A Savory Supper with François Payard
ORIGINALLY POSTED 2010
I’ve been a fan of François Payard’s Patisserie and Bistro since the day the acclaimed French pattissier and chef came to town three years ago. Producing fine European pastries, gelatos, crepes and chocolates in large quantities is enough of an achievement, but Payard--who has strong competition in town in that regard--ambitiously added an intimate jewelbox of a restaurant (he calls it a bistro to keep from intimidating) with a kitchen right in the center. Not unheard of, but certainly uncommon in Las Vegas…where, if you haven’t noticed, “intimate” is a less-used adjective than “chaste” (and then, apologetically).

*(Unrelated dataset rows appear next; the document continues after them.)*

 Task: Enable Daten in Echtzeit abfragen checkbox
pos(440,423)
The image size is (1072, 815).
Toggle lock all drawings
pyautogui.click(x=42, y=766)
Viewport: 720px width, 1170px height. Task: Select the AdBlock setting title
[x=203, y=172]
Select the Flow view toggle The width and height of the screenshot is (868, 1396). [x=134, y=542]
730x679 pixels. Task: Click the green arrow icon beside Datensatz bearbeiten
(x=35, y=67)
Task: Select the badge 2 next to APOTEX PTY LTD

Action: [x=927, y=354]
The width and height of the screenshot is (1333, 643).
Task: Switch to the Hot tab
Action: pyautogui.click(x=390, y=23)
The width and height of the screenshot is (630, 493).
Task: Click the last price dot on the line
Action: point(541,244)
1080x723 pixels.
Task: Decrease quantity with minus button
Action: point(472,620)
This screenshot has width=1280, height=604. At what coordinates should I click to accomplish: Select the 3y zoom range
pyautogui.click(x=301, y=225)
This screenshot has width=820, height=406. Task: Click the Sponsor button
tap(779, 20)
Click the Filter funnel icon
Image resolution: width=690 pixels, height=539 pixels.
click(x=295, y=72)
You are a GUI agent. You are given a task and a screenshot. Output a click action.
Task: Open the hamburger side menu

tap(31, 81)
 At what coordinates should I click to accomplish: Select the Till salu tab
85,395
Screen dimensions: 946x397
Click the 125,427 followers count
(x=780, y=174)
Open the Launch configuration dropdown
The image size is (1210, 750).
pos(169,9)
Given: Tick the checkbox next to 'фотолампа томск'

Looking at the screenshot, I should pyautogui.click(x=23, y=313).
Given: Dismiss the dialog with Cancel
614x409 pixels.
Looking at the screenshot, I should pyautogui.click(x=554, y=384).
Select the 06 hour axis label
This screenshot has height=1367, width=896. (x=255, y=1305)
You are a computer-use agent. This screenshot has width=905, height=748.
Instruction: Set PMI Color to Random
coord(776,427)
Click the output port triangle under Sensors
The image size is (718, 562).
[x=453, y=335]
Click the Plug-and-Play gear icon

As executed daily by Chef Gregory Gourreau, Payard produced three squares wonderfully from the beginning, taking French classics and spinning them just enough so that you knew they knew, not looking to threaten Savoy or Robuchon, but to produce something with just a little more finesse than Mon Ami Gabi, and a different style to Eiffel Tower Restaurant.
Payard’s problems were never in the execution but in the marketing: getting people to understand that a pastry shop was also a casually romantic restaurant, and then getting them to find the awkwardly placed door. Eventually, enough folk realized that his elegant breakfast was worth five dollars more than the shamelessly bad Augustus Café, and that his lunch was also a worthy alternative. But dinner died early on, and as Payard told me, it’s taken him some time to convince his partners (that would be the landlords, i.e. Harrah’s Entertainment) to bring it back.
Before doing that, they took the judicious step of asking a few local critics and select tastemakers to weigh in (including Max Jacobson of foodwinekitchen.com and Al Mancini of City Life—I’m sure John eatinglv.com Curtas, a fierce Payard fan, was absent only due to his Iron Chef taping). I was humbled to be included.
The dinner started with champagne (naturellement) and a pretty bread basket (ditto), highlighted by a succulent garlic boule.
A sampling of three appetizers that are planned for the three-course prix fixe (everything paired with pleasant wines) followed:
The first was a classic cheese soufflé, delicate in texture and flavor, with cheese sauce poured over at table.
The second was a vegetable tart, market peas, baby carrots, squash, onion, greens and potatoes arranged in a pastry shell. While a very pretty presentation, I thought this one needed some work—the vegetables were not excessively flavorful, the shell was overcooked and bland, the whole dish awkward to eat. It needed some kind of sauce, aspic or gravy to bring it together. IMHO.
The third, which François himself was most audibly excited about, was a Quennelle de Poisson Lyonnaise—searching for something different to serve in a market crowded with fine French cooking, Payard remembered this dish from his home town, a sort of fish soufflé in sauce.
As it happens, the quenelle is a close cousin to Jewish gefilte fish, which is also usually made with ground pike (Payard substituted black cod--and put the mixture through the ice cream machine to make it fluffy). But the comparison ends there, at least as far as most of us have experienced gefilte fish. Gone is the matzoh meal binding and salty jelly, replaced by a featherlight dumpling dressed with mirepoix and submerged in a gloriously rich lobster bisque so pure that if I wasn’t trying to impress my dinner date, I would’ve slurped to its last.
We were then served, in courses, three entrees: the first, black cod, sautéed, served on mashed potatoes with deep fried leek strings on top and another wonderful sauce of onions. Simple, satisfying.
Next came poulet roti, a half-chicken, perfectly roasted, in a rich lemon sauce with potato strings, piquant olives and leeks providing apt contrast in flavor and texture. Suffice to say, nobody knows how to cook a chicken like a Frenchman (or woman), bringing the flavor out of all parts of the bird, juicy but not fatty, skin crisp but not burned.
Lastly were some nicely done braised short ribs, rustic, hearty, fork tender. Everything the dish should be—though that dish has become so ubiquitous in the last two years, that it’s impact is very dulled.
Then came dessert: Billed as a strawberry melba and a chocolate verrine, what came to table were essentially two ostensibly fancy but sloppily executed ice cream sundaes. This was certainly the most disappointing part, if only because of expectation. When you dine with a name like Payard, certainly you look to dessert as the punctuation of the meal. If so, this was a question mark.
A meal at Payard, if you ask me, ought to end with a classic dessert trolley offering the pattissier’s very best. It only seems logical.
Regardless, I have every confidence Mssr. Payard is going to present a fantastic dinner come September, at a fantastic value. I’ll be back to try it again. And so should you.